### What you should do
Can you copy out, word for word, the full passage below about the RBI's objection to commissions paid by primary dealers?

### Passage given
• • •

The RBI's displeasure was conveyed to bankers at a closed door meeting.

This is the first time the apex bank has come down heavily on the commission that is being dished out by the PDs.

The central bank which had called for the meeting to request banks to invest money in the four year paper to be put on sale on October 7 was flatly told by the banks that they cannot invest in the security in the primary market as the price is very high.

At present, the yields on a zero coupon security with the same maturity are trading at 14 per cent, while the banks are being asked to put their money at 13.72 per cent yields.

 

The central bank officials told the bankers that it is very surprising that the securities are trading at a discount on the very first day after the sale.

When one of the bankers present at the meeting said that with the commission being passed on to them by the primary dealers, it has become possible to pick up the paper at much lower prices, the central bank officials squarely blamed the doling out of commissions by the primary dealers as the reason for the prices ruling at a discount. Some of the bankers requested the central bank to introduce guidelines to keep the commission system in check.

The central bank officials declined to do so because according to them in a deregulated environment it is not possible to clamp rules.

In the previous auctions of gilts, the PDs which pick the paper at a discount of Re 1 passed on the commission to the banks which have routed their bids through them.

• • •

### Dataset excerpts
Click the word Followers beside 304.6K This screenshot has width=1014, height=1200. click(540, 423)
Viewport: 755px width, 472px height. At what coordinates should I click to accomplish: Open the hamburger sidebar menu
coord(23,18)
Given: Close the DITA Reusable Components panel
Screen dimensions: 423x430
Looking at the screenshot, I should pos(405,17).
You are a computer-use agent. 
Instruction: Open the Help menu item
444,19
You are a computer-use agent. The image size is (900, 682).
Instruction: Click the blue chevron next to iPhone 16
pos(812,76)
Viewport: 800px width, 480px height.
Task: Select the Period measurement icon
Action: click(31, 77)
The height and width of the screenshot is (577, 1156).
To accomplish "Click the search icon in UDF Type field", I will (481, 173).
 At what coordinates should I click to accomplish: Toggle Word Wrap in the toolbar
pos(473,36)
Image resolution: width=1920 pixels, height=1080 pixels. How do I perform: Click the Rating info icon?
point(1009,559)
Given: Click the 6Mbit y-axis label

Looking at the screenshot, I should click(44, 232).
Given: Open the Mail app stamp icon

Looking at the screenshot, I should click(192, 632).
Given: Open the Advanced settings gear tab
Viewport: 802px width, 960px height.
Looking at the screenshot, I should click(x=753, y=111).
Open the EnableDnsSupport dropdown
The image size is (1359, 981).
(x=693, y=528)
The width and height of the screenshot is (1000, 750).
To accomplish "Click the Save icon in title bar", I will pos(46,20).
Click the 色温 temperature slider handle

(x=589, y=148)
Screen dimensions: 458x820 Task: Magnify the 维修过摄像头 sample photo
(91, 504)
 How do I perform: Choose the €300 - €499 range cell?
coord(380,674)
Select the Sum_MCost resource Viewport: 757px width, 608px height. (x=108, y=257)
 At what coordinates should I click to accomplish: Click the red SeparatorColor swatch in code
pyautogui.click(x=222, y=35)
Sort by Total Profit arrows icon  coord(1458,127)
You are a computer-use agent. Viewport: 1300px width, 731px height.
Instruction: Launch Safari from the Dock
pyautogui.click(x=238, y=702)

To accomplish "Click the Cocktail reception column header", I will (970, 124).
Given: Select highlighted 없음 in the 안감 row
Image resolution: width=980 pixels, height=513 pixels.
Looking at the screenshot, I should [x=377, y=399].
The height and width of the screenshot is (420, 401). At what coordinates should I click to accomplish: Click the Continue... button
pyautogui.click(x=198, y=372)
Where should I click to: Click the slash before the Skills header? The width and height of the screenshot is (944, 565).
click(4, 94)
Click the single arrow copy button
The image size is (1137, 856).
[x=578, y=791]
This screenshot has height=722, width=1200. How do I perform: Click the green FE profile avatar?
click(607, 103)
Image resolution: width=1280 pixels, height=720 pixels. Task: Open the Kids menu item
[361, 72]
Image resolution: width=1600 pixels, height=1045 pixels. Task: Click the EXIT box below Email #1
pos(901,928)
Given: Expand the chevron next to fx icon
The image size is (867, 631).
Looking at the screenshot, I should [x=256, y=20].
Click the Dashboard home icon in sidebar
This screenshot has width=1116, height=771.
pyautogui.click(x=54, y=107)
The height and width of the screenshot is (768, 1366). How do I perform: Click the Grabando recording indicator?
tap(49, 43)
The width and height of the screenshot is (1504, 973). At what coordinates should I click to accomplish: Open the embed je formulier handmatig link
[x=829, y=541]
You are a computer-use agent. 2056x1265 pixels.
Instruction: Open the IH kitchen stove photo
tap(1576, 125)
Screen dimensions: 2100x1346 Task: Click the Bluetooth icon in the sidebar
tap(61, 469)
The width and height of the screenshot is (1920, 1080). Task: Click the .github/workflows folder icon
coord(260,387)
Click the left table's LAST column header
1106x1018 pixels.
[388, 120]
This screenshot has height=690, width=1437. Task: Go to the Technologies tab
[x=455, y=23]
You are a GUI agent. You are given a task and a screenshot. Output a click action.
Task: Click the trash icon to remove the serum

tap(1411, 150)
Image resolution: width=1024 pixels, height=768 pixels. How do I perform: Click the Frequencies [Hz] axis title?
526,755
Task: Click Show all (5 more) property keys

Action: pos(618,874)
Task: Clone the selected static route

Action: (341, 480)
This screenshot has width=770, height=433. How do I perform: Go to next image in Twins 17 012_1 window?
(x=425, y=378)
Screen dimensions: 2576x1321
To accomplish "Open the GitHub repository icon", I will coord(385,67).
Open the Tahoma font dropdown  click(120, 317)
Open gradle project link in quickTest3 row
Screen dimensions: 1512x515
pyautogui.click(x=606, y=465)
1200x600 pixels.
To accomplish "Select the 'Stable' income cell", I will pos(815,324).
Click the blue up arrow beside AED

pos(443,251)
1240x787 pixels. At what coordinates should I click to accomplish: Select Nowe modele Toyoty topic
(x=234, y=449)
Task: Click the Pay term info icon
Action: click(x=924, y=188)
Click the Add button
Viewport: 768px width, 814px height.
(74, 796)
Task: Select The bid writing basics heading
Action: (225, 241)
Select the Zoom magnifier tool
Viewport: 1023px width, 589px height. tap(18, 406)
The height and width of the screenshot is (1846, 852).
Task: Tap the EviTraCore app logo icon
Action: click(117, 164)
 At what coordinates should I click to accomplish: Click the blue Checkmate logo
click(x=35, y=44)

• • •

### Output for this task
The RBI's displeasure was conveyed to bankers at a closed door meeting.

This is the first time the apex bank has come down heavily on the commission that is being dished out by the PDs.

The central bank which had called for the meeting to request banks to invest money in the four year paper to be put on sale on October 7 was flatly told by the banks that they cannot invest in the security in the primary market as the price is very high.

At present, the yields on a zero coupon security with the same maturity are trading at 14 per cent, while the banks are being asked to put their money at 13.72 per cent yields.

 

The central bank officials told the bankers that it is very surprising that the securities are trading at a discount on the very first day after the sale.

When one of the bankers present at the meeting said that with the commission being passed on to them by the primary dealers, it has become possible to pick up the paper at much lower prices, the central bank officials squarely blamed the doling out of commissions by the primary dealers as the reason for the prices ruling at a discount. Some of the bankers requested the central bank to introduce guidelines to keep the commission system in check.

The central bank officials declined to do so because according to them in a deregulated environment it is not possible to clamp rules.

In the previous auctions of gilts, the PDs which pick the paper at a discount of Re 1 passed on the commission to the banks which have routed their bids through them.